最低限与えるべき休憩時間の長さは、労働時間に応じて以下のように決まっています。

  1. 労働時間が8時間を超える場合は少なくとも1時間の休憩
  2. 労働時間が6時間を超える場合は少なくとも45分の休憩
  3. 労働時間が6時間以内の場合は休憩必要なし

また、休憩時間には、労使協定や一部の業種による例外を除き「途中付与の原則」「一斉付与の原則」「自由利用の原則」の三原則が適用されます。

6時間ちょうどやぴったりなら休憩時間は不要

労働基準法上は、労働時間が6時間ちょうどであれば休憩時間を与えなくても良いことになっています。

ただし、休憩時間の付与が無い状態で労働時間が6時間を1分でも超えてしまうと、即座に違法となってしまいます。

そのため、労働時間が6時間に達した時点で引き続き労働を継続してもらう必要がある場合は、少なくとも45分間の休憩時間を与える必要があります。

なぜ「パート・アルバイトは休憩不要」と誤解されるのか

正社員、パート、アルバイトなどの雇用形態に関係なく、「労働時間6時間を超える場合は最低45分の休憩」が必要です。

パート・アルバイトの場合、正社員に比べて労働時間が短く、休憩が必要となる6時間に満たないケースも多くみられます。そのため、いつの間にか「パート・アルバイトには休憩不要」という誤解が広まってしまったようです。

所定労働時間が6時間のパートが1時間の残業をした場合は、実労働時間は計7時間になるため、終業までに少なくとも45分の休憩時間を確保しなければなりません。ルール化が徹底されていない事業場の場合、突発的な残業で休憩が必要になっても付与しないまま残業させてしまうケースが少なくありません。

8時間ちょうど・ぴったりなら休憩時間は45分

労働時間が8時間ちょうどの場合、与えなければならない休憩時間は、少なくとも45分とされています。

8時間というのは、労働基準法において1日の法定労働時間とされている時間で、これを超える労働(「法定外労働」や「法定外残業」と呼ばれます)には、36協定の締結・届出や時間外割増賃金の支払いが必要となります。

つまり、実際の労働時間が法定労働時間ちょうどであれば、休憩時間は45分で足りるということになります。

ただし、これも6時間のケースと同じように、8時間を1分でも超えてしまうと45分の休憩では足りず、少なくとも追加で15分の休憩を与えなければ、引き続き労働を継続してもらうことはできません。

8時間超えたら休憩時間は1時間

1時間の休憩を与えていれば、どんなに長時間労働であっても労働基準法上は違法ではありません。1時間を超える休憩時間は、労働基準法では義務付けられていないからです。

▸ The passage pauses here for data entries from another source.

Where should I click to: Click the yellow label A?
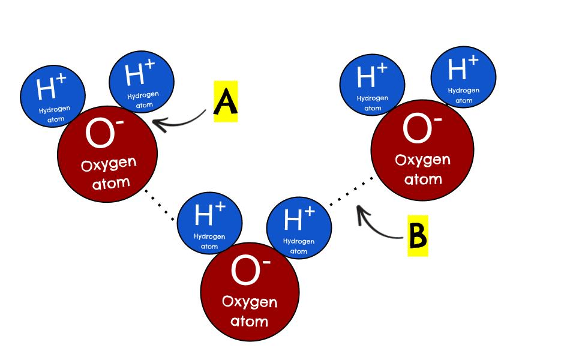(226, 101)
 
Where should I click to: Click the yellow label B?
(418, 235)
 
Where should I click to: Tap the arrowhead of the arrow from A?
(158, 124)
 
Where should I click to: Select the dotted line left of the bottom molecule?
(160, 205)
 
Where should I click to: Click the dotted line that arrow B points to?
(351, 191)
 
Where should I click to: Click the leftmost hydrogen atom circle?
(53, 96)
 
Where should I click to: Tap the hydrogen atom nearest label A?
(142, 82)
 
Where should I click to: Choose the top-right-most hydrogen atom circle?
(463, 77)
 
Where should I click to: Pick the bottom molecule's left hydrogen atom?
(209, 223)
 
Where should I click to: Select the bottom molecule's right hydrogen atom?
(299, 228)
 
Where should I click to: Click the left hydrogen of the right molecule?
(372, 85)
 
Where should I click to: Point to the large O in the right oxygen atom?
(417, 128)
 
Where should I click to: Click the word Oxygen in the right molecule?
(423, 160)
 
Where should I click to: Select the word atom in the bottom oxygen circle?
(249, 321)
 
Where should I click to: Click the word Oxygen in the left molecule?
(109, 164)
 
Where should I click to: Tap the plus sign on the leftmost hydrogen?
(61, 79)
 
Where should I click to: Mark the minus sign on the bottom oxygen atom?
(266, 262)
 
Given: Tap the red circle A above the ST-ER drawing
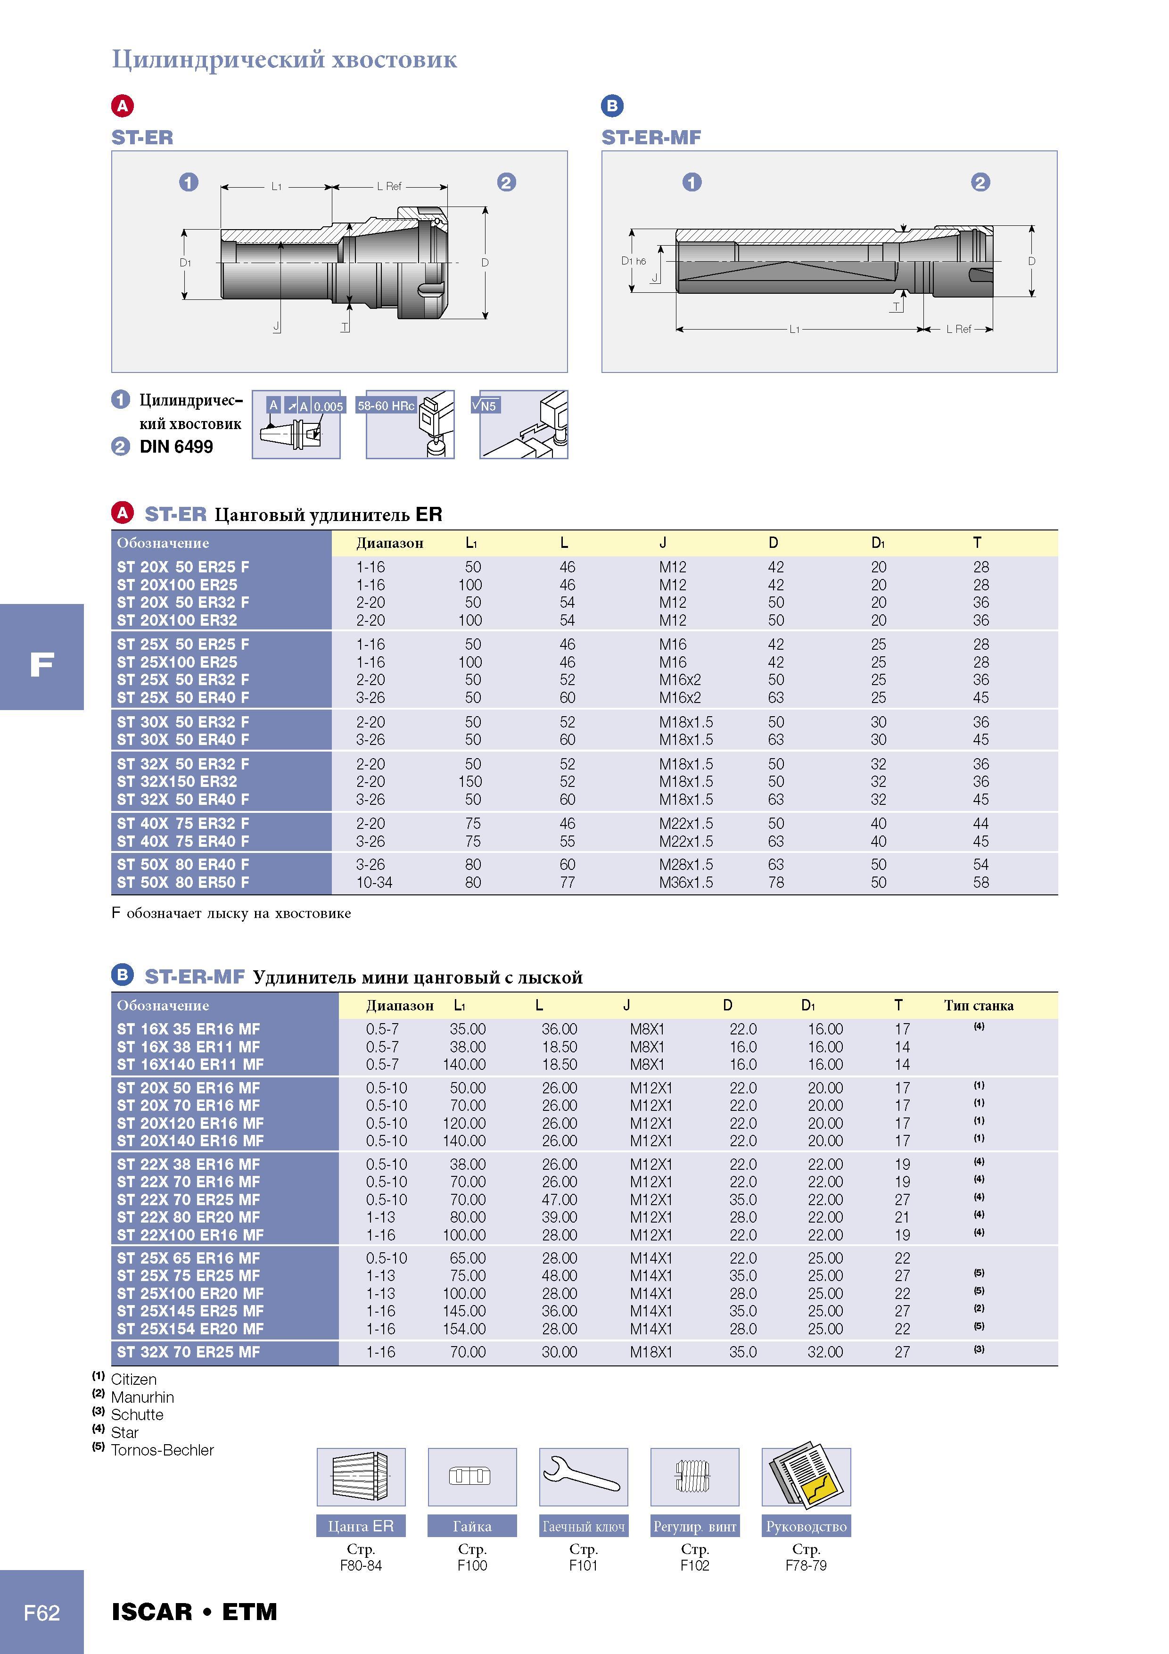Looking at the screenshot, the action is (123, 106).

しかし、休憩に限らず労働基準法が規定しているのは、あくまでも「最低基準」です。
労働者の健康や作業効率を考えると、労働が長時間に及ぶ場合には適宜プラスαで、法定外休憩を与えるべきです。

休憩時間なしであれば、労働者の集中力低下を招き、思わぬ労災事故に発展する危険性も高まります。当然、会社は労災事故につながるリスクがないようにしなければなりません。また、労働基準法上は休憩時間の運用に問題がないとしても、労働契約法が規定する会社の安全配慮義務違反に該当する可能性があります。

労働者の休憩時間や連続勤務時間については、適切な管理が求められます。休憩時間を適切に確保するのはもちろん、日常的な長時間労働の防止も同時に推進しなければなりません。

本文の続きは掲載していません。